Truffe agli anziani con “chiamate shock”, due arresti in Ticino

Polizia Cantonale 1

La Polizia cantonale ha portato a termine un’importante operazione contro il fenomeno dei raggiri ai danni della popolazione più vulnerabile. Due cittadini polacchi, rispettivamente di 50 e 38 anni, sono finiti in manette con l’accusa di aver orchestrato una serie di truffe in Canton Ticino. I due uomini sono sospettati di aver agito nella stessa giornata nelle zone di Chiasso e Biasca, utilizzando una tecnica manipolatoria particolarmente aggressiva conosciuta come “chiamata shock“.

Il meccanismo della truffa e la pressione psicologica

Il modo di operare scelto dai due fermati ricalca fedelmente uno schema già visto in passato, che le autorità hanno segnalato più volte per via delle sue numerose varianti. In questo caso specifico, i truffatori si sono presentati telefonicamente alle loro vittime spacciandosi per professionisti attivi in campo medico.

Durante la conversazione, gli autori del reato hanno richiesto con estrema insistenza somme di denaro molto importanti. La scusa utilizzata per giustificare la richiesta era la necessità urgente di coprire le cure mediche per un parente stretto, descritto come affetto da una malattia improvvisa e gravissima. Per convincere gli anziani a collaborare, i malviventi hanno fatto leva sul fattore tempo: sostenevano che, vista la serietà della situazione, restassero solo poche ore per agire. Questa pressione costante ha indotto le vittime a consegnare tutto il denaro contante e i beni di valore che avevano in casa, tra cui diverse migliaia di franchi e vari oggetti preziosi.

L’intervento della Polizia e il fermo a San Vittore

Il successo dell’operazione è stato possibile grazie alla prontezza dei familiari delle vittime, che hanno immediatamente allertato la Centrale comune d’allarme. Questo passaggio fondamentale ha permesso di avviare subito gli accertamenti e di attivare le pattuglie presenti sul territorio.

Grazie alla tempestività delle comunicazioni, le forze dell’ordine sono riuscite a intercettare i due cittadini polacchi mentre tentavano di fuggire verso Nord. Il fermo è avvenuto in territorio di San Vittore. Un elemento cruciale dell’intervento è stato il recupero integrale della refurtiva, che è stata sottratta ai truffatori e messa in sicurezza dagli agenti.

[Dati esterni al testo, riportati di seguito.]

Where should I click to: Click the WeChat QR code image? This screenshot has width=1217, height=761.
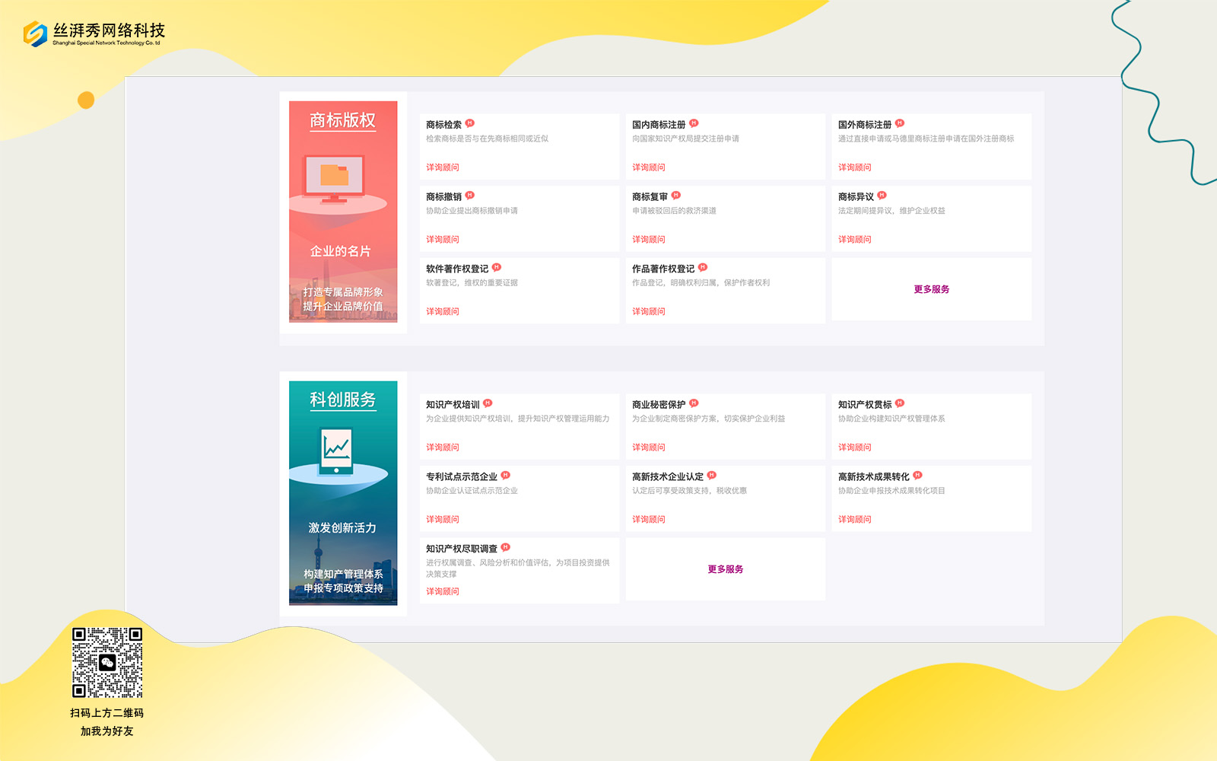pos(107,662)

Le indagini e l’ipotesi di un’organizzazione strutturata

Le indagini portate avanti negli ultimi mesi non si fermano ai soli episodi di Chiasso e Biasca. Gli inquirenti ritengono infatti che il 38enne e il 50enne possano essere coinvolti in altri casi simili avvenuti recentemente in Ticino. Gli indizi raccolti suggeriscono che i due non abbiano agito da soli, ma che facciano parte di un gruppo criminale più ampio e strutturato.

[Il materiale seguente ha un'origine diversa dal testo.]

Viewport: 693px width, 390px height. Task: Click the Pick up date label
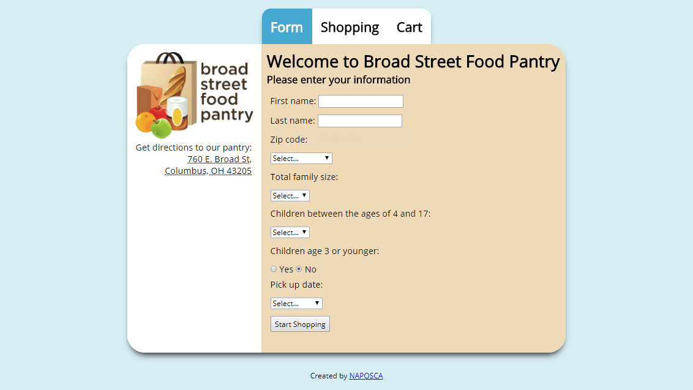[296, 285]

L’ipotesi di reato formulata nei loro confronti è di ripetuta truffa. Nel frattempo, il Giudice dei provvedimenti coercitivi ha confermato la misura restrittiva della libertà per entrambi gli indagati. L’intera inchiesta è coordinata dalla Procuratrice pubblica Valentina Tuoni, che continuerà a lavorare per definire l’esatta estensione dell’attività criminale della banda.